She asked where people learned to care in our society in view of the decline of religion. She said that she learned compassion in Sunday School and church and asked where children and young people learn it today. It's a good question.

I hope it gets a good answer

Thursday, October 13, 2011

New beginnings and rethinks

Autumn might be the season of mist and mellow fruitfulness but in church and at college, it's a bit of a frantic time of new beginnings and initiatives.I'm really enjoying teaching New Testament Theology - though feel a good way beyond my comfort zone - and have a really good group to work with.

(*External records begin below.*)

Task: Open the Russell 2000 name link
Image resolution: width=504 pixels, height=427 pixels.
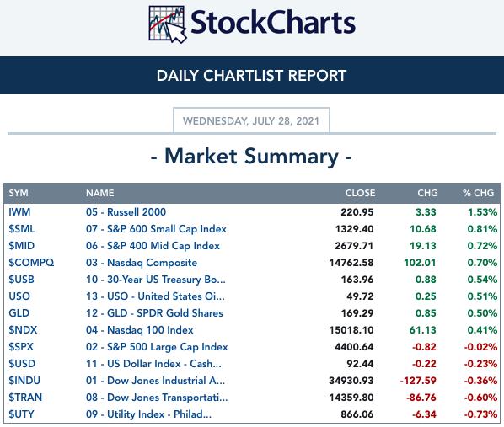Action: pos(126,212)
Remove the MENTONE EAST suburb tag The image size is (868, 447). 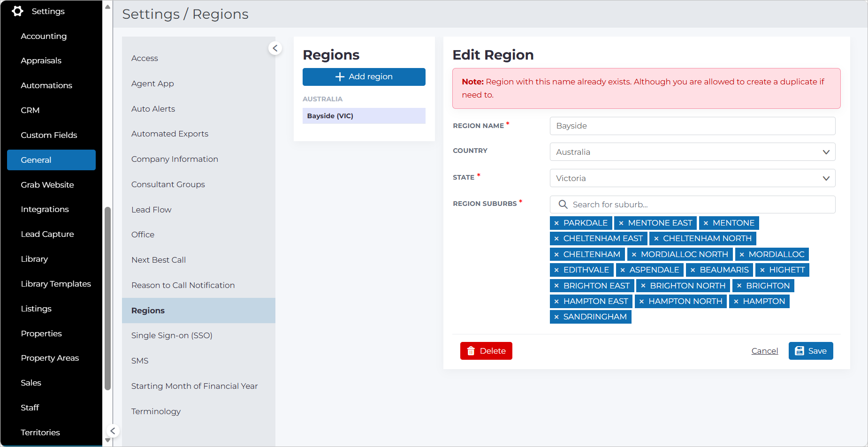(x=621, y=223)
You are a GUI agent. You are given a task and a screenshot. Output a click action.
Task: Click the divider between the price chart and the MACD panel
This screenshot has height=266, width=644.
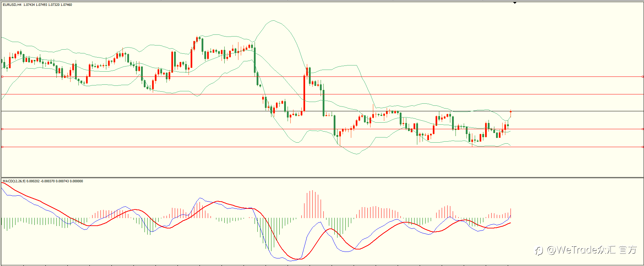(322, 178)
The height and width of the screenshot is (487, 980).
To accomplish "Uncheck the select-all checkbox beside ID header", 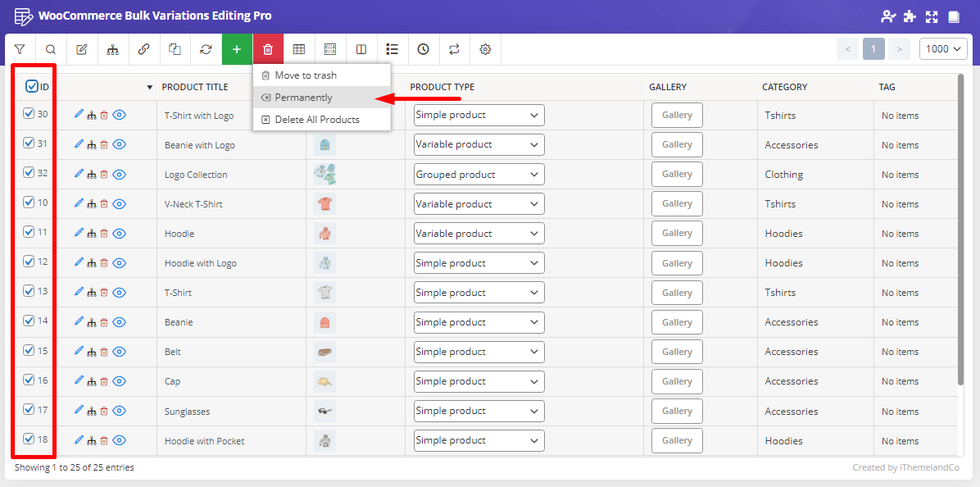I will coord(32,86).
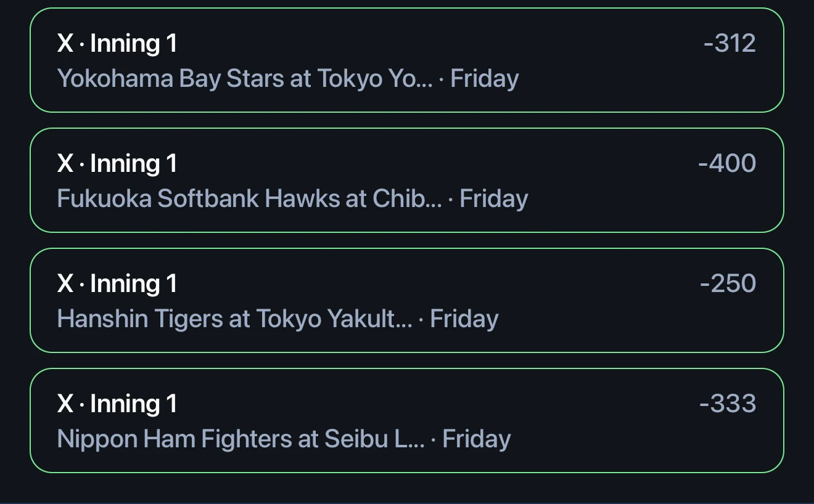Open the Fukuoka Softbank Hawks matchup text
Image resolution: width=814 pixels, height=504 pixels.
[x=250, y=199]
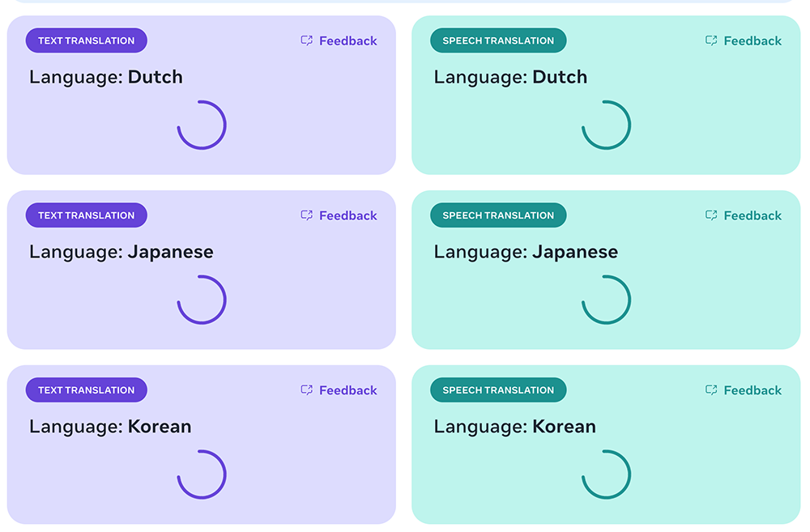Choose Speech Translation badge on Korean card
The image size is (810, 532).
(498, 390)
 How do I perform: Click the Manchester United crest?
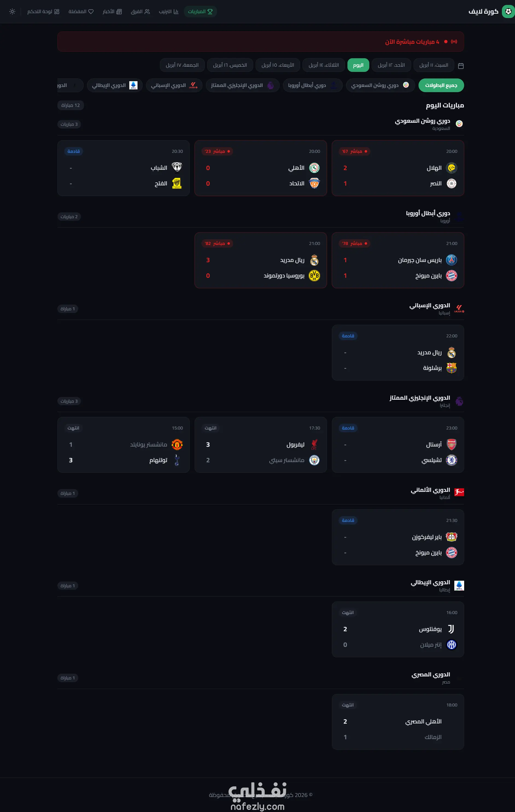(177, 444)
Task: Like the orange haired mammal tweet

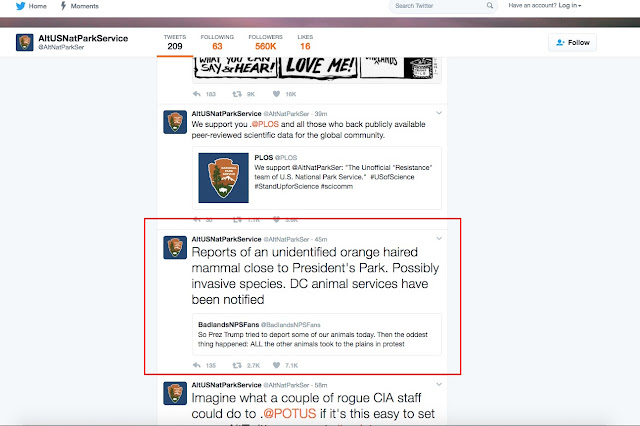Action: [x=276, y=365]
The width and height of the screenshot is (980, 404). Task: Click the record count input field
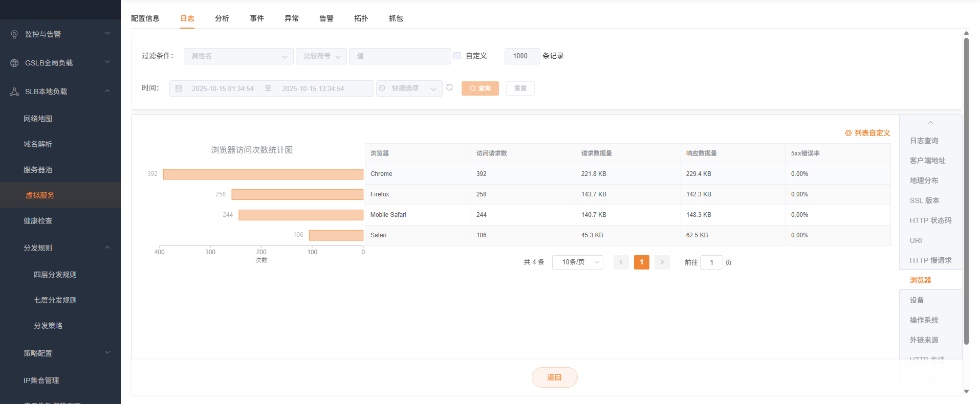[521, 56]
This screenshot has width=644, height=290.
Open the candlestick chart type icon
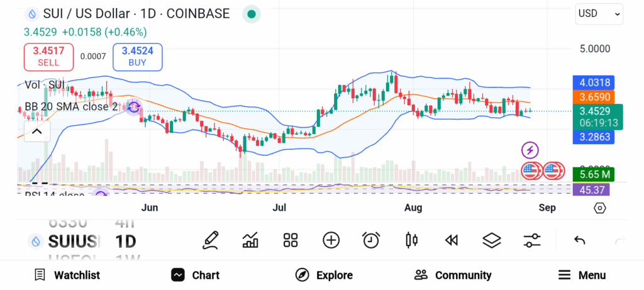(412, 240)
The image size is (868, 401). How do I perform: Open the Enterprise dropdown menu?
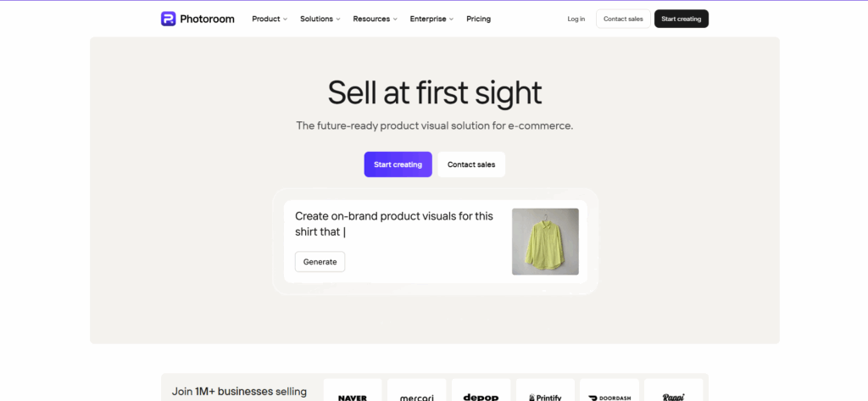(431, 19)
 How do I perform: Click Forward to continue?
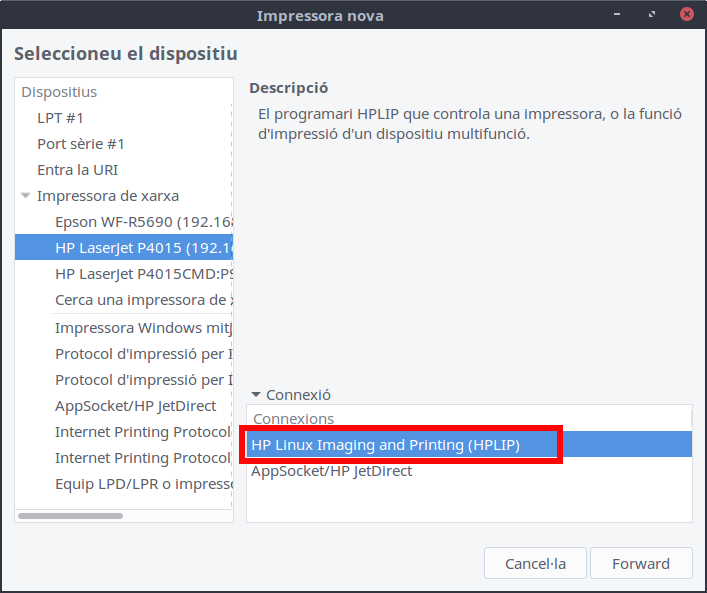(641, 564)
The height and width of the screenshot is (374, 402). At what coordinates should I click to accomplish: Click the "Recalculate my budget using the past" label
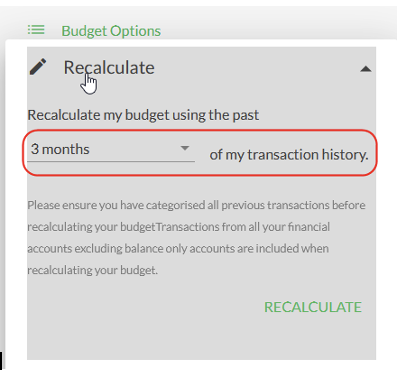click(143, 115)
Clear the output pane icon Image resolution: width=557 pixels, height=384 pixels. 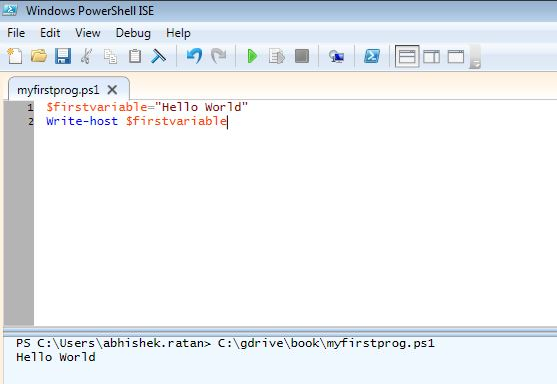158,56
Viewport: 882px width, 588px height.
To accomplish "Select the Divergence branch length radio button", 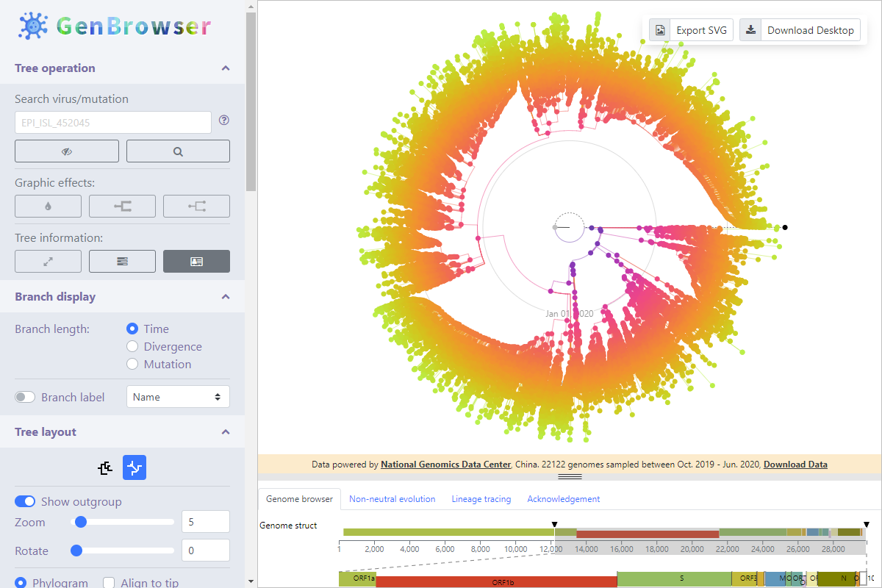I will coord(132,346).
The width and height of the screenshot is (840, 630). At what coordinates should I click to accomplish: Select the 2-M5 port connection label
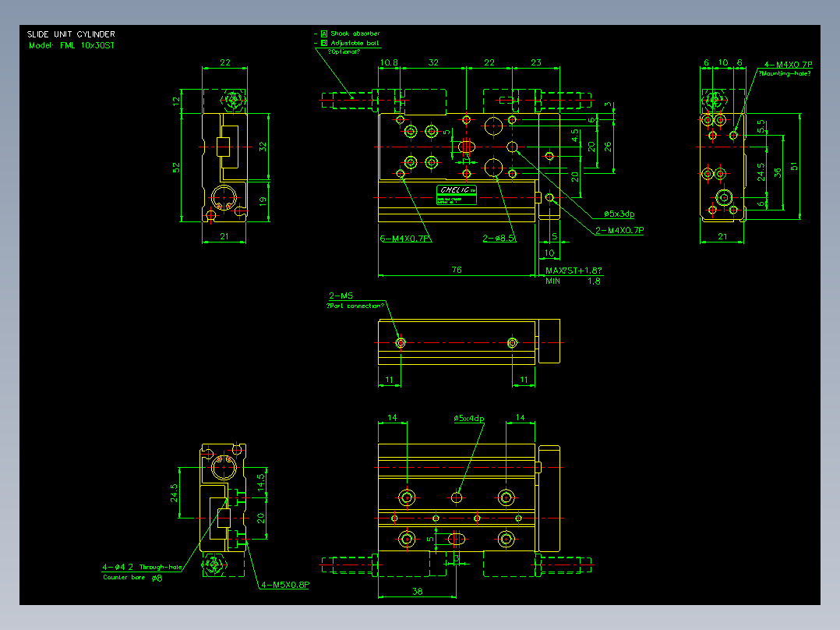(x=341, y=296)
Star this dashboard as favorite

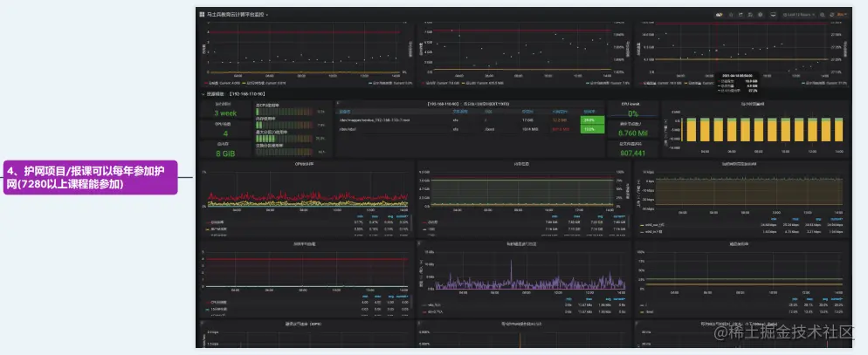(x=731, y=15)
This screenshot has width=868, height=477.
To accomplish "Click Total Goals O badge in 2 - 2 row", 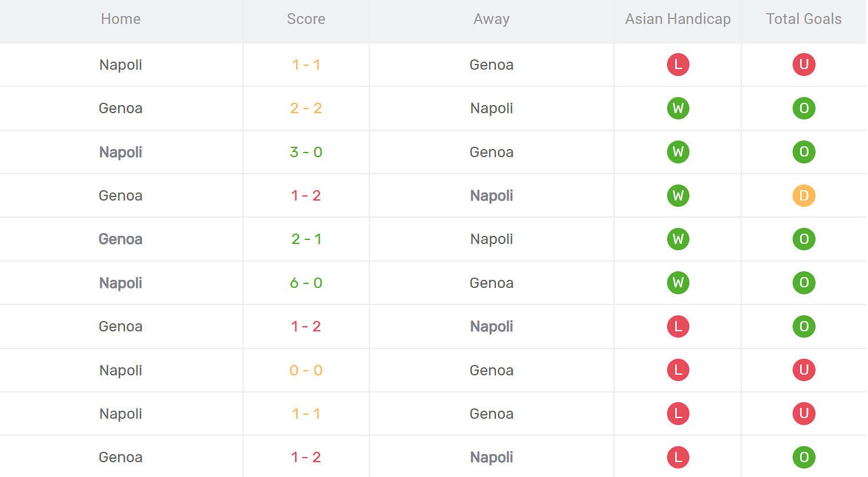I will point(804,108).
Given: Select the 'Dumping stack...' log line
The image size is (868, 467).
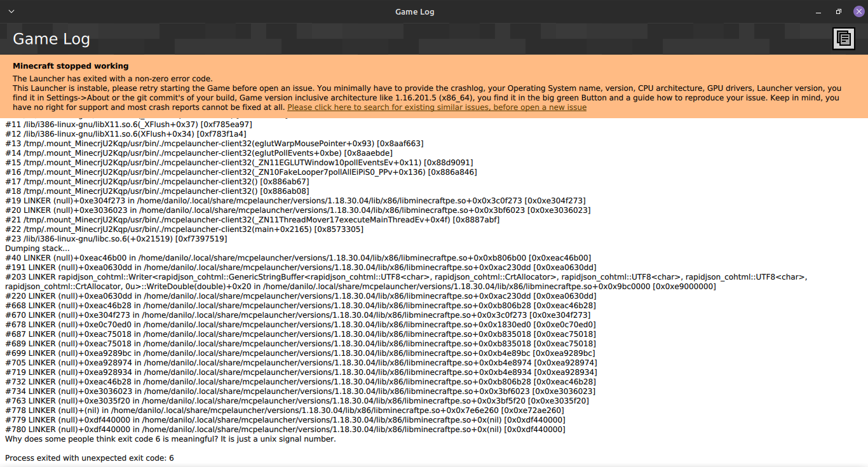Looking at the screenshot, I should (x=37, y=248).
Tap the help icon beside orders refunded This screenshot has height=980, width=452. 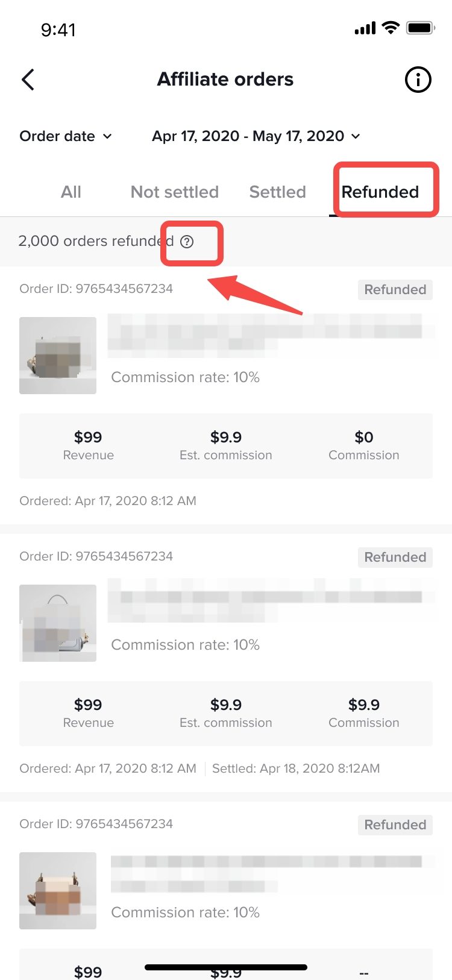[x=187, y=242]
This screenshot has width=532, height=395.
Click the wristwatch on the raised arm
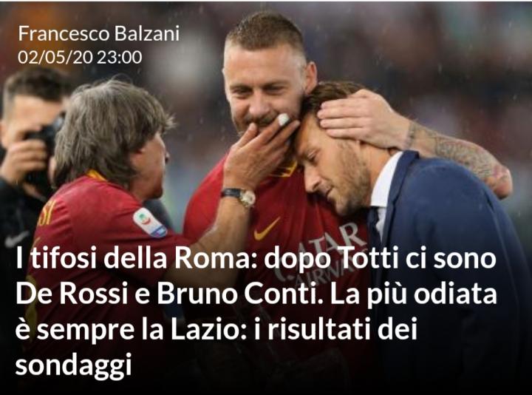point(240,196)
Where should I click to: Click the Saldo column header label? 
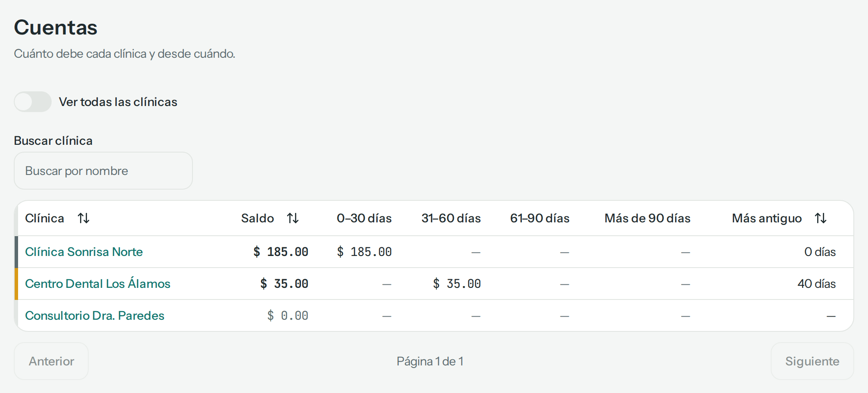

At church this week we reviewed how our home groups were going. An instant poll revealed that some 70 people attended the groups last week - more than I was expecting. It suggests that we are doing something right in a time when people are busy and have many calls on their time and commitments that they are keen to prioritise meeting together for study and mutual support.

We also began to talk about a fresh vision for home groups. This has been generated by my reading of Alan Roxburgh's recent book and by a small group of us exploring what it means to get back into our neighbourhoods as the focus of our activities as followers of Jesus. But it has mainly been stimulated by the fact that I am having a growing number of conversations with people who want to engage mid-week but aren't looking for a home group or church-based bible study and prayer activity. These people say they want to do something.

So we are looking at how some of our groups could feel their way to being more missional and neighbourhood focused. To this end, we have cleared the mid-week evening programme of everything but home groups (with the exception of a monthly Bible study that is attracting 25 people) to allow groups to explore what shape they might take on if they were more missional and neighbourhood based.

It will take some time but I was encouraged by the response both at the meeting and subsequently. People seem to be up for a challenge, recognising that a one-size-fits-all approach doesn't really work and seeing the need for the church to be more engaged with its community.So, let's hope that this autumn sows the seeds for future fruitfulness.